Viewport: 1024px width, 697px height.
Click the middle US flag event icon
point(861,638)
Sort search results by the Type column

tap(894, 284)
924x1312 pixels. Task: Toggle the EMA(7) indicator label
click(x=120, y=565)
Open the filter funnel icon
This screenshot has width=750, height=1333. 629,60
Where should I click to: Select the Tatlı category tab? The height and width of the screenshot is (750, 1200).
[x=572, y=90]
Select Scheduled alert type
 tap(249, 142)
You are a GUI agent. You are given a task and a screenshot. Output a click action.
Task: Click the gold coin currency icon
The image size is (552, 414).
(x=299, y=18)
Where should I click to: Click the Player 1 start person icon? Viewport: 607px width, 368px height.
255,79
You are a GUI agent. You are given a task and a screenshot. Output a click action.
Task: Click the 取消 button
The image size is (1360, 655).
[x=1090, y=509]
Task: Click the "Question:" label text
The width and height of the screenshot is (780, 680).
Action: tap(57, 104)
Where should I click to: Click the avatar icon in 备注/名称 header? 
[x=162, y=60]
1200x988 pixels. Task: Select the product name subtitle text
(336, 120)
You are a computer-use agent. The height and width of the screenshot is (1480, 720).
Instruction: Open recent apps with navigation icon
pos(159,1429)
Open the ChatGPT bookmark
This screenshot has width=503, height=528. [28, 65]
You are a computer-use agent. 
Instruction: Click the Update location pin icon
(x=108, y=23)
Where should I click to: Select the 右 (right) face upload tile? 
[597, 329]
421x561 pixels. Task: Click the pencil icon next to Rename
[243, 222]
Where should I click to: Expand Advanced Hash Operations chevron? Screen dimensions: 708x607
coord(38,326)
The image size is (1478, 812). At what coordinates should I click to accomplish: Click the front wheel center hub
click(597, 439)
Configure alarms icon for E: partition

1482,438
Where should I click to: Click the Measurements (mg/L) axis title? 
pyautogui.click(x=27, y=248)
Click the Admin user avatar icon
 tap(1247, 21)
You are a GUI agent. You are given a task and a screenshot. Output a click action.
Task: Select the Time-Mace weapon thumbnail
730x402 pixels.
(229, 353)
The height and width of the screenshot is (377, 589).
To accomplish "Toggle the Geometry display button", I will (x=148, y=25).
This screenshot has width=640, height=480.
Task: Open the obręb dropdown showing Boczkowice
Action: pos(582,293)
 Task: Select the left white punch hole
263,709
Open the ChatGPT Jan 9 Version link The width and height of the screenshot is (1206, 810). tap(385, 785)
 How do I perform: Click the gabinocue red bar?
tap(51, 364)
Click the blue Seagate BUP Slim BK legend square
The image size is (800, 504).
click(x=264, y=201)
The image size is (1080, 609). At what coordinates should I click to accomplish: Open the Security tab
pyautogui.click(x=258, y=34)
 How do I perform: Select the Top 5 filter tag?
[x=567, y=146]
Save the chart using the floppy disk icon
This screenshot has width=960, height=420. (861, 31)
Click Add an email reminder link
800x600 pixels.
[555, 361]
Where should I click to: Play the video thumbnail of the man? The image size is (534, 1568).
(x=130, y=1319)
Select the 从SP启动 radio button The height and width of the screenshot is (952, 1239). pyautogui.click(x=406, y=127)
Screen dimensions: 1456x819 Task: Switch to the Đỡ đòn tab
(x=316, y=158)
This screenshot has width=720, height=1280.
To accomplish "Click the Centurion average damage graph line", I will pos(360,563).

--------

▶ Problem details:
Would you repeat each line above exactly as it stands?

▶ Exercise output:
Viewport: 1024px width, 697px height.
Click the middle US flag event icon
point(861,638)
Sort search results by the Type column

tap(894, 284)
924x1312 pixels. Task: Toggle the EMA(7) indicator label
click(x=120, y=565)
Open the filter funnel icon
This screenshot has width=750, height=1333. 629,60
Where should I click to: Select the Tatlı category tab? The height and width of the screenshot is (750, 1200).
[x=572, y=90]
Select Scheduled alert type
 tap(249, 142)
You are a GUI agent. You are given a task and a screenshot. Output a click action.
Task: Click the gold coin currency icon
The image size is (552, 414).
(x=299, y=18)
Where should I click to: Click the Player 1 start person icon? Viewport: 607px width, 368px height.
255,79
You are a GUI agent. You are given a task and a screenshot. Output a click action.
Task: Click the 取消 button
The image size is (1360, 655).
[x=1090, y=509]
Task: Click the "Question:" label text
The width and height of the screenshot is (780, 680).
Action: tap(57, 104)
Where should I click to: Click the avatar icon in 备注/名称 header? 
[x=162, y=60]
1200x988 pixels. Task: Select the product name subtitle text
(336, 120)
You are a computer-use agent. The height and width of the screenshot is (1480, 720).
Instruction: Open recent apps with navigation icon
pos(159,1429)
Open the ChatGPT bookmark
This screenshot has width=503, height=528. [28, 65]
You are a computer-use agent. 
Instruction: Click the Update location pin icon
(x=108, y=23)
Where should I click to: Select the 右 (right) face upload tile? 
[597, 329]
421x561 pixels. Task: Click the pencil icon next to Rename
[243, 222]
Where should I click to: Expand Advanced Hash Operations chevron? Screen dimensions: 708x607
coord(38,326)
The image size is (1478, 812). At what coordinates should I click to accomplish: Click the front wheel center hub
click(597, 439)
Configure alarms icon for E: partition

1482,438
Where should I click to: Click the Measurements (mg/L) axis title? 
pyautogui.click(x=27, y=248)
Click the Admin user avatar icon
 tap(1247, 21)
You are a GUI agent. You are given a task and a screenshot. Output a click action.
Task: Select the Time-Mace weapon thumbnail
730x402 pixels.
(229, 353)
The height and width of the screenshot is (377, 589).
To accomplish "Toggle the Geometry display button", I will (x=148, y=25).
This screenshot has width=640, height=480.
Task: Open the obręb dropdown showing Boczkowice
Action: pos(582,293)
 Task: Select the left white punch hole
263,709
Open the ChatGPT Jan 9 Version link The width and height of the screenshot is (1206, 810). tap(385, 785)
 How do I perform: Click the gabinocue red bar?
tap(51, 364)
Click the blue Seagate BUP Slim BK legend square
The image size is (800, 504).
click(x=264, y=201)
The image size is (1080, 609). At what coordinates should I click to accomplish: Open the Security tab
pyautogui.click(x=258, y=34)
 How do I perform: Select the Top 5 filter tag?
[x=567, y=146]
Save the chart using the floppy disk icon
This screenshot has width=960, height=420. (861, 31)
Click Add an email reminder link
800x600 pixels.
[555, 361]
Where should I click to: Play the video thumbnail of the man? The image size is (534, 1568).
(x=130, y=1319)
Select the 从SP启动 radio button The height and width of the screenshot is (952, 1239). pyautogui.click(x=406, y=127)
Screen dimensions: 1456x819 Task: Switch to the Đỡ đòn tab
(x=316, y=158)
This screenshot has width=720, height=1280.
To accomplish "Click the Centurion average damage graph line", I will pos(360,563).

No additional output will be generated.